I am new to Fords having just bought a 2nd hand Mk2 2005 Focus, 2.0 petrol auto hatchback with the Duratec engine from a Private seller. I test drove the car with no problems, but soon after getting it home, the orange EML (Engine Management Light) came on indicating a fault with the engine. Don't you just LOVE people who knowingly sell cars like that! However, buyer beware and all that, etc. Grrrr! Anyway, my local garage has checked the code and got P2008, pointing to the Intake Manifold Runner Circuit. ie. The swirl flaps and their control.

After doing some research, I have found that many people have replaced the Engine Air Shut off Control Assy which is basically 2 solenoids on a metal plate. One controls the vacuum pressure to the Swirl flap actuator and the other solenoid controls the Intake manifold switchover flaps, which are lower down on the engine, at approx 4300rpm.

The solenoid assy is easily found on the top right of the engine with 4 vacuum pipes going to the two solenoids as shown in my photos. The 2 pipes on the left of the solenoids provide a vacuum from the Inlet Manifold to one side of the solenoids, which are controlled by the ECM (Electronic Control Module) to open or close, depending on engine conditions.

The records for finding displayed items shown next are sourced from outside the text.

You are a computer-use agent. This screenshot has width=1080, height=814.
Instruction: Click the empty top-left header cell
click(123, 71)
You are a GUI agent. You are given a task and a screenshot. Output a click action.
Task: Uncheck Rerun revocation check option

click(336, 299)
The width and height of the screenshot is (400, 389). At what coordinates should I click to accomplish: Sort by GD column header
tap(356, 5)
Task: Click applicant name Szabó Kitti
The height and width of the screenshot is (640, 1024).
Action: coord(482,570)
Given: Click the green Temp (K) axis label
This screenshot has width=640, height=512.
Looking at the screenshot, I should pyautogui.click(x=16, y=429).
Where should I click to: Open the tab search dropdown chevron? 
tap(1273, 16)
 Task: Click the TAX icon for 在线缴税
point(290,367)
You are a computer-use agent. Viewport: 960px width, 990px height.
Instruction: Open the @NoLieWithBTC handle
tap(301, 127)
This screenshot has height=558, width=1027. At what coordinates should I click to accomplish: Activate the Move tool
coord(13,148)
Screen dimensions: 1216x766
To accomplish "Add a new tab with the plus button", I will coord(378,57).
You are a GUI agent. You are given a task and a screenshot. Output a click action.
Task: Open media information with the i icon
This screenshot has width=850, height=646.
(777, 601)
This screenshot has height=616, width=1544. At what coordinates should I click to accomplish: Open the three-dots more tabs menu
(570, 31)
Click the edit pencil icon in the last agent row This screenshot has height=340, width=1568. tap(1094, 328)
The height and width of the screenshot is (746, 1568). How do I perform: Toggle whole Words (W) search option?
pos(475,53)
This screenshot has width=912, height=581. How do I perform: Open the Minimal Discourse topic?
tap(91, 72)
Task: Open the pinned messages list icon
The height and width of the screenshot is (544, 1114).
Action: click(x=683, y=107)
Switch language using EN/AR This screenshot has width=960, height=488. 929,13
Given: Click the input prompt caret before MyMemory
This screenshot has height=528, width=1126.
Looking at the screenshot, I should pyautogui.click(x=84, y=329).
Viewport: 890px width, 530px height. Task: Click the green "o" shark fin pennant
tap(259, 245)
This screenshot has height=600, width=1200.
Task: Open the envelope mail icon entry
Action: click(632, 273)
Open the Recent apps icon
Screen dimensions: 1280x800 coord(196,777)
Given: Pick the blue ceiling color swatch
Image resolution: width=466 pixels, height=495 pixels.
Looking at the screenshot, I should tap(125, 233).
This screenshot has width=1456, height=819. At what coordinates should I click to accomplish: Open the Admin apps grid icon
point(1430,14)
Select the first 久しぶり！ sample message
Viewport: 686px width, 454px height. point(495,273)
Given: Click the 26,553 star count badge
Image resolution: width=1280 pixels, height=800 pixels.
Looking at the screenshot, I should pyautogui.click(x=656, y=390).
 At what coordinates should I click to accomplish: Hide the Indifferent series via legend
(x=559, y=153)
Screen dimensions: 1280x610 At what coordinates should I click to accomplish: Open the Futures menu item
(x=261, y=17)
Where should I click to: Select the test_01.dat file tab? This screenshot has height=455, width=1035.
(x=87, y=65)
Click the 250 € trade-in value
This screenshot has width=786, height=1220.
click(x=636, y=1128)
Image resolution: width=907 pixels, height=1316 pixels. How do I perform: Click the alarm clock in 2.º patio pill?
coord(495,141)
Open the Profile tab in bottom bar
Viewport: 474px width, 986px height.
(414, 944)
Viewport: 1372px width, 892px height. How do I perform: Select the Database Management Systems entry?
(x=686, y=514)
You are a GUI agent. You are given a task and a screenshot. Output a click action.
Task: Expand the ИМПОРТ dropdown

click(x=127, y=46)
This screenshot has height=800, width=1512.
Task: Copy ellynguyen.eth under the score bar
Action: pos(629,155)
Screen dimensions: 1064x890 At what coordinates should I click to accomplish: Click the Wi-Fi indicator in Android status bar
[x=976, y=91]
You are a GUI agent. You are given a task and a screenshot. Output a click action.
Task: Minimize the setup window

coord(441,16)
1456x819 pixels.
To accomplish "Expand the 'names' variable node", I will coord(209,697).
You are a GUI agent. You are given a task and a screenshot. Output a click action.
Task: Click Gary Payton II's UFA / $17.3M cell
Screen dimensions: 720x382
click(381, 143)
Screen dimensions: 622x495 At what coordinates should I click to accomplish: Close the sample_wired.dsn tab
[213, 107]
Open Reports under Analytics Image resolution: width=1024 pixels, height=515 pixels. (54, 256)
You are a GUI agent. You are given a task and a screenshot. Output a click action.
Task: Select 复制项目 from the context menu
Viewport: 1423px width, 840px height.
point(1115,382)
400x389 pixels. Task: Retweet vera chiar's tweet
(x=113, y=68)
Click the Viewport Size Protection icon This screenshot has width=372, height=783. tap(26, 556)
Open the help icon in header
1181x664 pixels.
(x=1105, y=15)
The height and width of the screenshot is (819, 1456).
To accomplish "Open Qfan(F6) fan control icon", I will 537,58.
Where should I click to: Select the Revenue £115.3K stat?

It is the 1st Solenoid (nearest the bulkhead) that feeds the vacuum from the Inlet Manifold through the solenoid and on to the Swirl flap actuating mechanism of the Swirl Flaps.

I have checked that the swirl flaps on my car are not stuck by operating the actuator by hand. (EDIT 8/5/16) The end of the actuator is shown clearly in my first photo. It has a blue coloured end. This is the position of the actuator when the engine is switched OFF, which I have now worked out means they are OPEN. 

After lots of head scratching, swapping connections and pipes, I have worked out that the solenoid on my car, which is nearest the bulkhead (top right) is the one that controls the Swirl Flaps. When the engine is started, vacuum from the inlet manifold should be let through by the solenoid to activate the Swirl Flap actuator...thus closing the flaps. I have also found out that this should happen up to about 3000rpm.  Above 3000rpm the solenoid should close off the vacuum and the swirl flaps should OPEN. Open is the default position should they lose vacuum and is the position shown in the photo. 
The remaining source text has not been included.